» **Exercise description**: An exact copy of the records is needed; please leave the images out.

[Stored entries]
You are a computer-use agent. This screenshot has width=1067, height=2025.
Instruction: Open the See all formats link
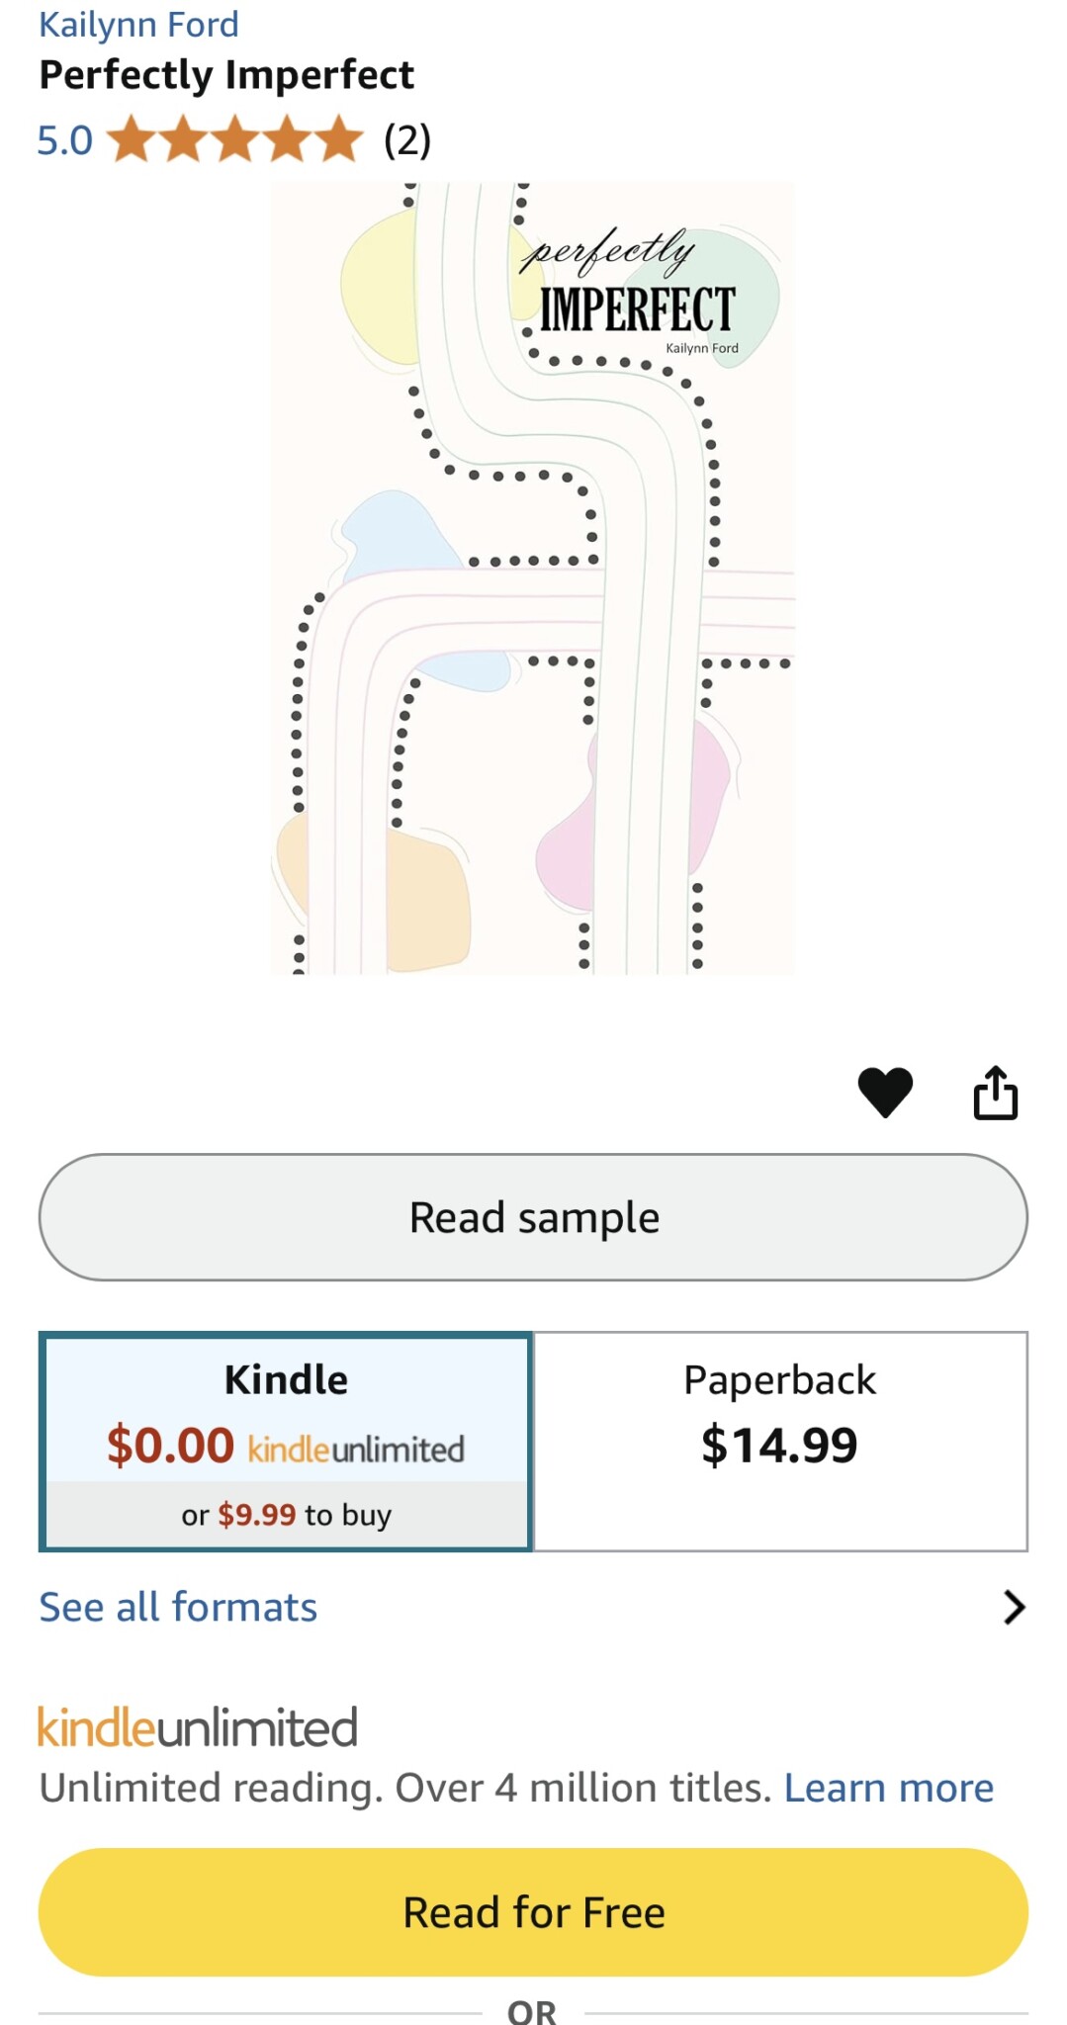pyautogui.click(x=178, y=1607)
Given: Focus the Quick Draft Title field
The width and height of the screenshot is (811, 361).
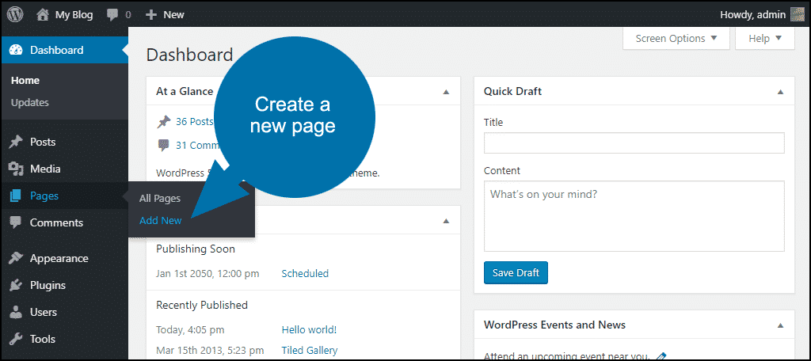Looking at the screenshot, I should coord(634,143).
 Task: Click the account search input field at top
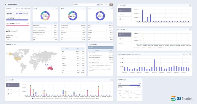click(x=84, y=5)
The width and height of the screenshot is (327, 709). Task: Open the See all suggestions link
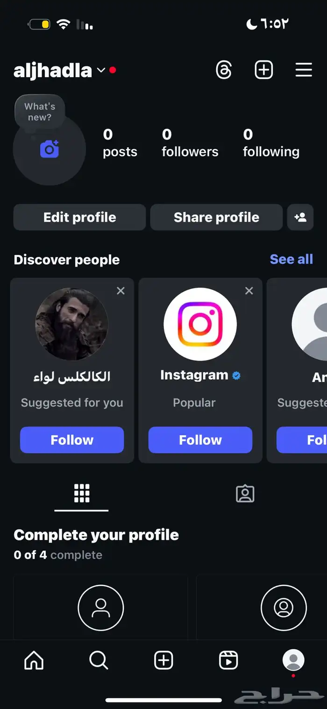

» **Task response**:
You are a computer-use agent. This screenshot has width=1067, height=2025.
Instruction: Open the See all formats link
pyautogui.click(x=178, y=1607)
Given: Focus the Quick Draft Title field
The width and height of the screenshot is (811, 361).
Looking at the screenshot, I should coord(634,143).
 Task: Click the account search input field at top
click(x=84, y=5)
The width and height of the screenshot is (327, 709). Task: Open the See all suggestions link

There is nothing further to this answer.